Tenemos que resignarnos a ignorarlas. La fórmula estereotipada que adoptaron más tarde nuestros  monarcas: “ El rey te toca, Dios te cura”, está documentada apenas a partir del siglo XVI. Pero ni esta frase, ni ninguna otra análoga, parece haber sido utilizada jamás del otro lado de la Mancha. Esto no significa que los soberanos ingleses permanecieran mudos, sino que lo que salía de su boca eran únicamente plegarias.

El rey de Francia, instrumento elegido por la gracia de lo Alto, médico maravilloso al que se imploraba como a un santo en casi toda la catolicidad, no era un simple soberano temporal, ni a los ojos de sus súbditos ni a los suyos propios. Tenía algo de divino, por lo que no se creía obligado a doblar la cabeza delante de Roma. 

¿Quién podrá saber jamás qué secreto orgullo pudo inspirar en el alma de Felipe el Hermoso la conciencia de su poder taumatúrgico? O bien, ¿cuánto reconfortaría a sus fieles, en las horas difíciles, el espectáculo de los enfermos de todas las naciones agolpándose a su puerta?.

Cuando estudiamos el nacimiento del tacto, creímos descubrirle una causa profunda y algunas causas ocasionales. La causa profunda era la creencia en el carácter sobrenatural de la realeza; las causas ocasionales fueron, en Francia, la política de la dinastía capeta en sus comienzos, y en Inglaterra la ambición y la habilidad del rey Enrique I. 

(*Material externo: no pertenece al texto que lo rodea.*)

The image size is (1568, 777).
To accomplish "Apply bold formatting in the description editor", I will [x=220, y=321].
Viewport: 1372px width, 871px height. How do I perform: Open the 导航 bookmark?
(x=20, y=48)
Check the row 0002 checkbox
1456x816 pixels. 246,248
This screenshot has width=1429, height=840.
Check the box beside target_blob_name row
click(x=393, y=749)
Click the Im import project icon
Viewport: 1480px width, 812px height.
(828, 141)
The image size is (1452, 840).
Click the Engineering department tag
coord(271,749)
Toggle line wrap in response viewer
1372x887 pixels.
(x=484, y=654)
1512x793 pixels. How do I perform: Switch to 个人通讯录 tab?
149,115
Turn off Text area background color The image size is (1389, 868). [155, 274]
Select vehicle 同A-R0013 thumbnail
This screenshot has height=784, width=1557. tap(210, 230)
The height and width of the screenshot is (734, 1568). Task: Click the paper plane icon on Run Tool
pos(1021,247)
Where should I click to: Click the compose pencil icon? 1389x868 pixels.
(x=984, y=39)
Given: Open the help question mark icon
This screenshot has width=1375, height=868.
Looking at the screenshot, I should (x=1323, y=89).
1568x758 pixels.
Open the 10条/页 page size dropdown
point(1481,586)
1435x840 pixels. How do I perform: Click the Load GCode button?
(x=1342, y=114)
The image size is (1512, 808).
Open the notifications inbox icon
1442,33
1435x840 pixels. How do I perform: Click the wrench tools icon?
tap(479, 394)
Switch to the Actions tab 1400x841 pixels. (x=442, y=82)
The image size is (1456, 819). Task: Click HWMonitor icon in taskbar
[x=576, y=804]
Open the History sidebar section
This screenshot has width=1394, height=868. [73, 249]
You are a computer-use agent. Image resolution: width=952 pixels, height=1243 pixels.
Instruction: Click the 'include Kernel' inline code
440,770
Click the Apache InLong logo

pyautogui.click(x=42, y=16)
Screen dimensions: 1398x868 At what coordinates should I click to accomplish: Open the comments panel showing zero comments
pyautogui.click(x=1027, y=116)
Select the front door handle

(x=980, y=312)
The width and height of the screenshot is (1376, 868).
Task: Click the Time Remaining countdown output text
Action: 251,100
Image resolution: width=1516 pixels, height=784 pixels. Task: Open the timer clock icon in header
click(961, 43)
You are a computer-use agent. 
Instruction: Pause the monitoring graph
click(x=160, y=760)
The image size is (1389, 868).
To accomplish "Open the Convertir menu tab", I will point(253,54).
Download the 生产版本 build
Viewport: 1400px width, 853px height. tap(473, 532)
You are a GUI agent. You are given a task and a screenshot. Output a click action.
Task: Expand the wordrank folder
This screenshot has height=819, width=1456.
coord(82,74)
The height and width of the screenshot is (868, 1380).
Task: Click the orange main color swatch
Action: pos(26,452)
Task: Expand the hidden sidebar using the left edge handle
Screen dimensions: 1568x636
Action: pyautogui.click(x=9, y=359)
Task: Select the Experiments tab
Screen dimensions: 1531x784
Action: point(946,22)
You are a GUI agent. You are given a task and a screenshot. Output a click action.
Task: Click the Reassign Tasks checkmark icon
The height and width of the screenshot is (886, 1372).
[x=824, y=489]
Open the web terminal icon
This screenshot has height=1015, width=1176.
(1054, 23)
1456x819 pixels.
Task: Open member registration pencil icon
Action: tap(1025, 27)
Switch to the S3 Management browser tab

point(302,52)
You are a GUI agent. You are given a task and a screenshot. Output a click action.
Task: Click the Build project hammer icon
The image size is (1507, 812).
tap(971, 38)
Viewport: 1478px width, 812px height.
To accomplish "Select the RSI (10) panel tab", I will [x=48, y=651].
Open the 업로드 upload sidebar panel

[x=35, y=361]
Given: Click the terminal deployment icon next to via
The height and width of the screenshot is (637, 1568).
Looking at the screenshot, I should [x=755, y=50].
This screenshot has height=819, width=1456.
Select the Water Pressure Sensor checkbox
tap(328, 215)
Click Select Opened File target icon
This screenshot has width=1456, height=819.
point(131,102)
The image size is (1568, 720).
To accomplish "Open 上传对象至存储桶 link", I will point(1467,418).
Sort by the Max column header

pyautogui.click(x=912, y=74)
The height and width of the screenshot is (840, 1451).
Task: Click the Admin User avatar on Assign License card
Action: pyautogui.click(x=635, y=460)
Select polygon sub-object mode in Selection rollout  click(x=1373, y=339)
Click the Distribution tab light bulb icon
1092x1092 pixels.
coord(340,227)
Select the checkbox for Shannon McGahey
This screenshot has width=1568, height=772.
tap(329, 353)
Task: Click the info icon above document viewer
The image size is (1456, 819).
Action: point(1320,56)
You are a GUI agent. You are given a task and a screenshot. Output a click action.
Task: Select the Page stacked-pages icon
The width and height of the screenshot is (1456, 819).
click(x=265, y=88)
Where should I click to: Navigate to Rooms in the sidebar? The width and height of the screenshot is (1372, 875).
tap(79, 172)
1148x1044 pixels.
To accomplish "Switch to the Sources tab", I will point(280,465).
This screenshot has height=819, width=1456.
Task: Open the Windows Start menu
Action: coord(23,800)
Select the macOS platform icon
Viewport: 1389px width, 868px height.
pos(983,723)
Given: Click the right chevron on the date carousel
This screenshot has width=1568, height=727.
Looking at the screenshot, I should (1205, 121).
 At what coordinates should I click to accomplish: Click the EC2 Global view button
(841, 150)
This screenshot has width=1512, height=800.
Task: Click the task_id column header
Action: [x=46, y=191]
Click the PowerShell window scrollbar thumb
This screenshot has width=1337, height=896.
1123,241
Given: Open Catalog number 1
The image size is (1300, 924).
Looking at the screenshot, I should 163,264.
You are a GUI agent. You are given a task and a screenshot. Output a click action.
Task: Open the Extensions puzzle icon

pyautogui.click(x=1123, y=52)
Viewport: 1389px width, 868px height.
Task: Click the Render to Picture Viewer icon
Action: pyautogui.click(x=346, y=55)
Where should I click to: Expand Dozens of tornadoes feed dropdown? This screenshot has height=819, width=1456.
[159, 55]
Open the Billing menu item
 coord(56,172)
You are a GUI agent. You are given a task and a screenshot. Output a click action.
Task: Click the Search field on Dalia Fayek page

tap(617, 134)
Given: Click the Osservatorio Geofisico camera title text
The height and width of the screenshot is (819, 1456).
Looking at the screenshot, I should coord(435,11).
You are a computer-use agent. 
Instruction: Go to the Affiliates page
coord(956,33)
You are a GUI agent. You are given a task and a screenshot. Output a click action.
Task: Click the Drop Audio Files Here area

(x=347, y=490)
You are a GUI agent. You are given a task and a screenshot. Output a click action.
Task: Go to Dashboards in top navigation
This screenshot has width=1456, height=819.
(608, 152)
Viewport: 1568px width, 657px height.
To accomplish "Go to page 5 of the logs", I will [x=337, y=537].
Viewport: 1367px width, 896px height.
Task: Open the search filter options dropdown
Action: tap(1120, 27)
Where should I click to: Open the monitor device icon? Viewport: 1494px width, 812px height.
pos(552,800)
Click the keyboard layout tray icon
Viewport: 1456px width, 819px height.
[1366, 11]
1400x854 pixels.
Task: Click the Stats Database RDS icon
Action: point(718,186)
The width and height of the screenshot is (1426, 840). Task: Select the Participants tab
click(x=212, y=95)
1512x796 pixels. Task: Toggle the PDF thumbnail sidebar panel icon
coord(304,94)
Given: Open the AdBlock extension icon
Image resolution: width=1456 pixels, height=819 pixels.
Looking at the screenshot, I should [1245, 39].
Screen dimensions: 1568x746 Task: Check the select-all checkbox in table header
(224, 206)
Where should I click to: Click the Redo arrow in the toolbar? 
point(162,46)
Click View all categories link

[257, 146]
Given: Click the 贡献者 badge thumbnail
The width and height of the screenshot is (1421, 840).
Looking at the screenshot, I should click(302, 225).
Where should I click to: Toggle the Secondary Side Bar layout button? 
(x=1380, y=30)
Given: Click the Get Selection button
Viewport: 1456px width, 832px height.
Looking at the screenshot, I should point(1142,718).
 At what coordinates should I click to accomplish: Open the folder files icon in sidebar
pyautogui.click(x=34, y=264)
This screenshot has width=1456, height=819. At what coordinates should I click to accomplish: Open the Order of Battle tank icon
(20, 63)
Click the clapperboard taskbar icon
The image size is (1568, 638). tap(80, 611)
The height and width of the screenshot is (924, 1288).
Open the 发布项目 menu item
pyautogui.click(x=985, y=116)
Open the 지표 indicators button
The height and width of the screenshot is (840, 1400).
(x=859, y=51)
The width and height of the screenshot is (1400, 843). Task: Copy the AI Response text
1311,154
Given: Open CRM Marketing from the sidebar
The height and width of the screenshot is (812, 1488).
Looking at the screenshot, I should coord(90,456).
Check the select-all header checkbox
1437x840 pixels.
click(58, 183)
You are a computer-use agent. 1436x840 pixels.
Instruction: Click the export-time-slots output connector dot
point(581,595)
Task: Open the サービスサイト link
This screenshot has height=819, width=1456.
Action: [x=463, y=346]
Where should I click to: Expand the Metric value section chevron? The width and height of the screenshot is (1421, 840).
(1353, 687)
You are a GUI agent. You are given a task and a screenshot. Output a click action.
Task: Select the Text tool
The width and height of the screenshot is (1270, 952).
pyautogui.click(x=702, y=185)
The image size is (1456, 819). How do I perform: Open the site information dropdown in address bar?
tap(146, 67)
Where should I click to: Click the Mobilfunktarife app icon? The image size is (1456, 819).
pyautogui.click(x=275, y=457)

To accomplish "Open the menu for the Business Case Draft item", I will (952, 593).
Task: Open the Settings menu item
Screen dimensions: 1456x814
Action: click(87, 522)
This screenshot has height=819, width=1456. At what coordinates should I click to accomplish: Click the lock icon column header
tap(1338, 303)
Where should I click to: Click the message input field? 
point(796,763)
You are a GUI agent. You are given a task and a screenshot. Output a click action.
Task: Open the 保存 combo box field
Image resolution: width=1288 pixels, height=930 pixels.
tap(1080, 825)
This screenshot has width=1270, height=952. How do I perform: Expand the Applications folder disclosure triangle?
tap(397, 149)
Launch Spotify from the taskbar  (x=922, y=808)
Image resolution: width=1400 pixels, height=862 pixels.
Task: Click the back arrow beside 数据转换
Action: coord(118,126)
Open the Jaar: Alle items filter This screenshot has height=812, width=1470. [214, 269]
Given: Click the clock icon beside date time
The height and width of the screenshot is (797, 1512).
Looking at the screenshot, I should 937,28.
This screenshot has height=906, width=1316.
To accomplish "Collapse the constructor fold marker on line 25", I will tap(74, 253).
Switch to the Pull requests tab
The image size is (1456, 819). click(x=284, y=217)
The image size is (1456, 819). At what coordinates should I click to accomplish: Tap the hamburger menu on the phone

La creencia era común a toda la Europa occidental. Lo que faltó en los otros estados fueron, pues, únicamente, las circunstancias  particulares que permitieron en Francia y en Inglaterra que nociones hasta entonces un poco vagas se revistieran en los siglos XI y XII  de una forma institucional precisa y estable. Se puede suponer que en Alemania las dinastías sajonas o suabas reconocían a la corona  imperial demasiada grandeza como para pensar en representar el papel de médicos. 

En los demás países ningún soberano tuvo la astucia suficiente para concebir un designio semejante, o bien la audacia o la perseverancia o el prestigio personal que se requería para lograr imponerlo. Hubo una cuota de azar o, si se quiere, de genio individual, en la génesis de los ritos francés o inglés. 

Y fue también el azar,  entendido en el mismo sentido, el que parece explicar la falta de manifestaciones análogas en otros países".


"Los reyes taumaturgos". Marc Bloch.